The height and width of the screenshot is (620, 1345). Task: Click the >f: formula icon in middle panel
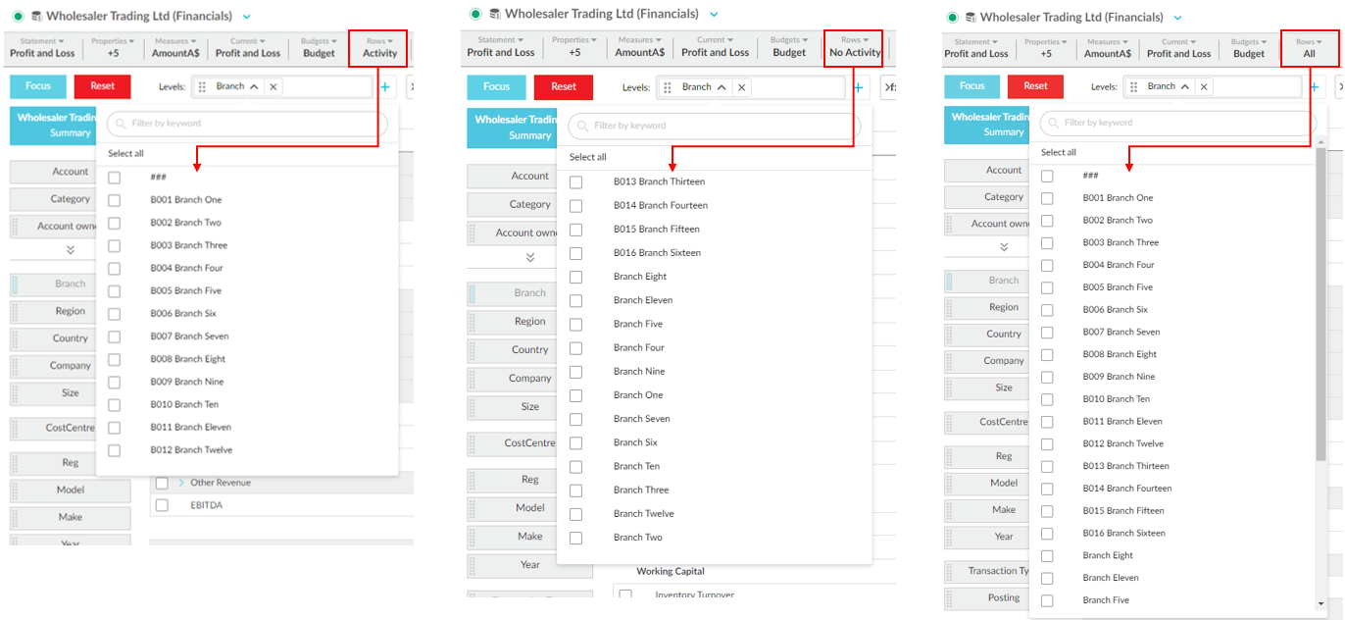click(889, 87)
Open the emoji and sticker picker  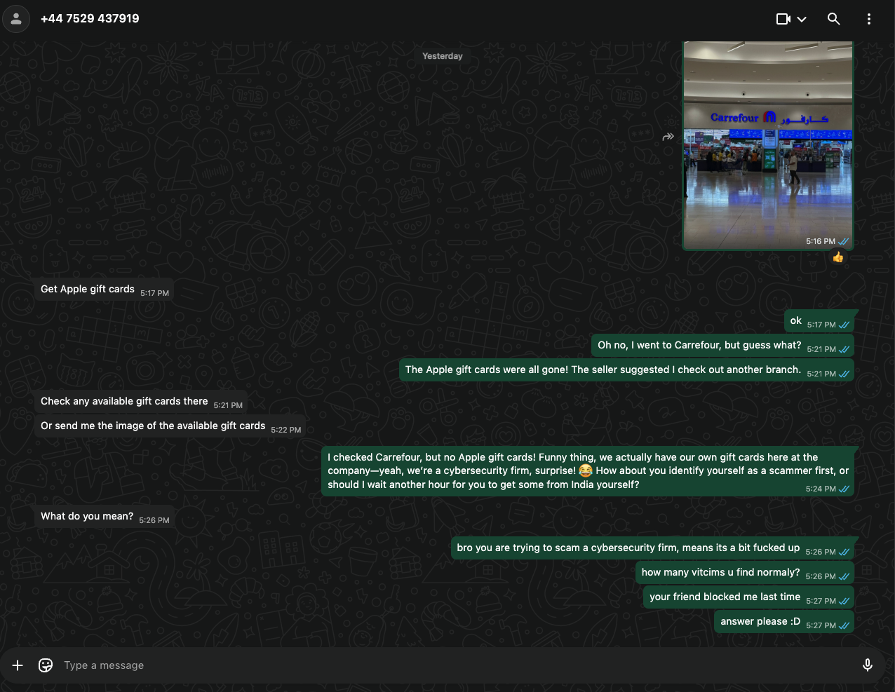tap(46, 665)
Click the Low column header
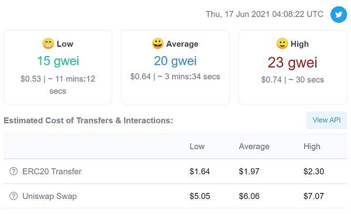Image resolution: width=351 pixels, height=214 pixels. pos(197,146)
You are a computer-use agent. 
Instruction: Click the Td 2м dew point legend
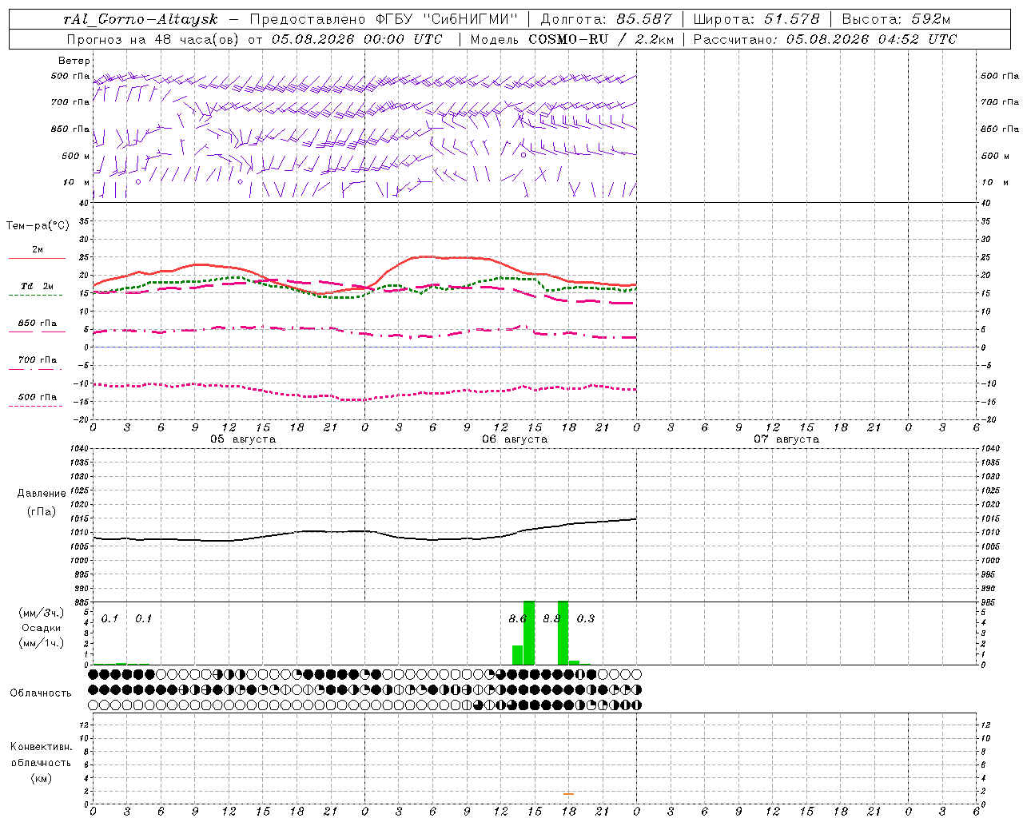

────────────────────────────────────────

_What this task involves_
Once the line containing "You are a computer-use agent." is found, it and every line through the end of the records above should be output exactly, with no pictures.

_Solved exercise_
You are a computer-use agent. 
Instruction: Click the Td 2м dew point legend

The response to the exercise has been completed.